> Your assignment
Take every line from the material that has the word "will" in it.

(The data Opens)

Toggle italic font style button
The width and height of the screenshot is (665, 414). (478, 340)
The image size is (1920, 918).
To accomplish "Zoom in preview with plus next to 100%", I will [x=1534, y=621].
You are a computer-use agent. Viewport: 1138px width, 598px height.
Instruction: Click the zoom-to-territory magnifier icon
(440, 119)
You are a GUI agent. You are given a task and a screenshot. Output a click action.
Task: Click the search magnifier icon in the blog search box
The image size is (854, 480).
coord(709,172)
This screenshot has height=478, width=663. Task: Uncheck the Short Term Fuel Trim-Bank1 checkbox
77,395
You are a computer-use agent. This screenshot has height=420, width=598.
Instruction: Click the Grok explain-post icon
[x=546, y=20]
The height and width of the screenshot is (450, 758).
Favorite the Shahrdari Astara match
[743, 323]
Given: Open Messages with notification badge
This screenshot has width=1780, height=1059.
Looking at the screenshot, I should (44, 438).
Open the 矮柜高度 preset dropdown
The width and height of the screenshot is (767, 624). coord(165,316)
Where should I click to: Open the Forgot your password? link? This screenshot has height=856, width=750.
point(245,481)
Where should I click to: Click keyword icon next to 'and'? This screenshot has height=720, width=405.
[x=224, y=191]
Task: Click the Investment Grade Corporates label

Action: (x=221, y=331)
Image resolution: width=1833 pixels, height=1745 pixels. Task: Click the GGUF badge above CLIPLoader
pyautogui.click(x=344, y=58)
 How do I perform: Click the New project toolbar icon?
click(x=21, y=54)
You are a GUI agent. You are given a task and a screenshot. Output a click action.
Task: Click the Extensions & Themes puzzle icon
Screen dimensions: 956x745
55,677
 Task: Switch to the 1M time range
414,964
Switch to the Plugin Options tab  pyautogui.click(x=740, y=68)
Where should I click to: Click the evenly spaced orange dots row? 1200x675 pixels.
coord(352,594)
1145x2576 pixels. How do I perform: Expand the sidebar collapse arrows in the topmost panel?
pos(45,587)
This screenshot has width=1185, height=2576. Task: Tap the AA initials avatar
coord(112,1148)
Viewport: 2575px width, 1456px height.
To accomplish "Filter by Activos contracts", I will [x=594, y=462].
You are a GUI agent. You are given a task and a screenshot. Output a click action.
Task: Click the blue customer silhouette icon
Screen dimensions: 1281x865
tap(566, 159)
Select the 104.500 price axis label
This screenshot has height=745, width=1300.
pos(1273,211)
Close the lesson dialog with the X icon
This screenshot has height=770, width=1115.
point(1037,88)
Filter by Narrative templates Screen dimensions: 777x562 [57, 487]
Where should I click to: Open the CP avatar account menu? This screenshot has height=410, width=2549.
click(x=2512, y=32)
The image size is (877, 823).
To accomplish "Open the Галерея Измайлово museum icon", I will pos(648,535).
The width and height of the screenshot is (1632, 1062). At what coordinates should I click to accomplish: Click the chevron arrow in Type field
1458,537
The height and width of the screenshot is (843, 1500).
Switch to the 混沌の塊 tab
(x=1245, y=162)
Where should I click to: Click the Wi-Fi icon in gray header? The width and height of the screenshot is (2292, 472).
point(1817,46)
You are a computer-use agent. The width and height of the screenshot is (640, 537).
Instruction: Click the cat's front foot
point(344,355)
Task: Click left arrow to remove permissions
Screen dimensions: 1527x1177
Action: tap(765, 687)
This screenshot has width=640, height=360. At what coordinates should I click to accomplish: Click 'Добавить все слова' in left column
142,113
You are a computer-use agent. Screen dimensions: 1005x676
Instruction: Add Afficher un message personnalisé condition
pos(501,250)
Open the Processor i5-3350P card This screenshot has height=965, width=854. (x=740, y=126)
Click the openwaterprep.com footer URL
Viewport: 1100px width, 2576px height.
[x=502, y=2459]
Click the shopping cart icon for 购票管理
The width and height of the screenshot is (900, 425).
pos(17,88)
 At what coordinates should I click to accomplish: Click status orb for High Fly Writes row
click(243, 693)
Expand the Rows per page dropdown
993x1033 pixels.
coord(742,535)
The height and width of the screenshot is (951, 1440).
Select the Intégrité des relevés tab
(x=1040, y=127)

(The data Closes)

> Solution to this problem
To accomplish "Zoom in preview with plus next to 100%", I will [x=1534, y=621].
To accomplish "Filter by Activos contracts", I will [x=594, y=462].
To accomplish "Open the Галерея Измайлово museum icon", I will pos(648,535).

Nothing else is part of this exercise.